The incidence of fatal hemorrhagic stroke was similar between groups (17 atorvastatin calcium vs.
18 placebo).
The incidence of non-fatal hemorrhagic strokes was significantly greater in the atorvastatin group (38 non-fatal hemorrhagic strokes) as compared to the placebo group (16 non-fatal hemorrhagic strokes).
Subjects who entered the study with a hemorrhagic stroke appeared to be at increased risk for hemorrhagic stroke [7 (16%) atorvastatin calcium vs.
2 (4%) placebo].
There were no significant differences between the treatment groups for all-cause mortality: 216 (9.1%) in the atorvastatin calcium 80 mg/day group vs.
211 (8.9%) in the placebo group.
The proportions of subjects who experienced cardiovascular death were numerically smaller in the atorvastatin calcium 80 mg group (3.3%) than in the placebo group (4.1%).
The proportions of subjects who experienced non-cardiovascular death were numerically larger in the atorvastatin calcium 80 mg group (5.0%) than in the placebo group (4.0%).
Adverse Reactions from Clinical Studies of Atorvastatin Calcium in Pediatric Patients In a 26-week controlled study in boys and postmenarchal girls with HeFH (ages 10 years to17 years) (n=140, 31% female; 92% Caucasians, 1.6% Blacks, 1.6% Asians, 4.8% other), the safety and tolerability profile of Atorvastatin calcium 10 to 20 mg daily, as an adjunct to diet to reduce total cholesterol, LDL-C, and apoB levels, was generally similar to that of placebo [see Use in Special Populations (8.4) and Clinical Studies(14.6) ] .
6.2 Postmarketing Experience The following adverse reactions have been identified during post-approval use of atorvastatin calcium.

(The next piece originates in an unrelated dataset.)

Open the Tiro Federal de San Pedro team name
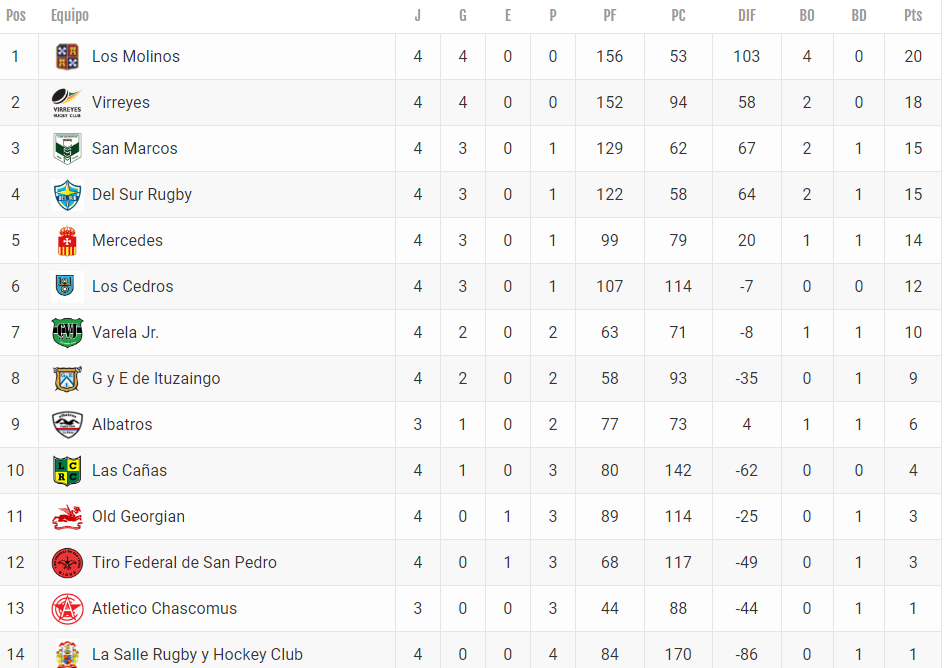The height and width of the screenshot is (668, 952). click(x=185, y=562)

Because these reactions are reported voluntarily from a population of uncertain size, it is not always possible to reliably estimate their frequency or establish a causal relationship to drug exposure.
Adverse reactions associated with atorvastatin calcium therapy reported since market introduction, that are not listed above, regardless of causality assessment, include the following: anaphylaxis, angioneurotic edema, bullous rashes (including erythema multiforme, Stevens-Johnson syndrome, and toxic epidermal necrolysis), rhabdomyolysis, myositis, fatigue, tendon rupture, fatal and non-fatal hepatic failure, dizziness, depression, peripheral neuropathy, pancreatitis and interstitial lung disease.
There have been rare reports of immune-mediated necrotizing myopathy associated with statin use [see Warnings and Precautions (5.1) ].
There have been rare postmarketing reports of cognitive impairment (e.g., memory loss, forgetfulness, amnesia, memory impairment, confusion) associated with statin use.
These cognitive issues have been reported for all statins.
The reports are generally nonserious, and reversible upon statin discontinuation, with variable times to symptom onset (1 day to years) and symptom resolution (median of 3 weeks).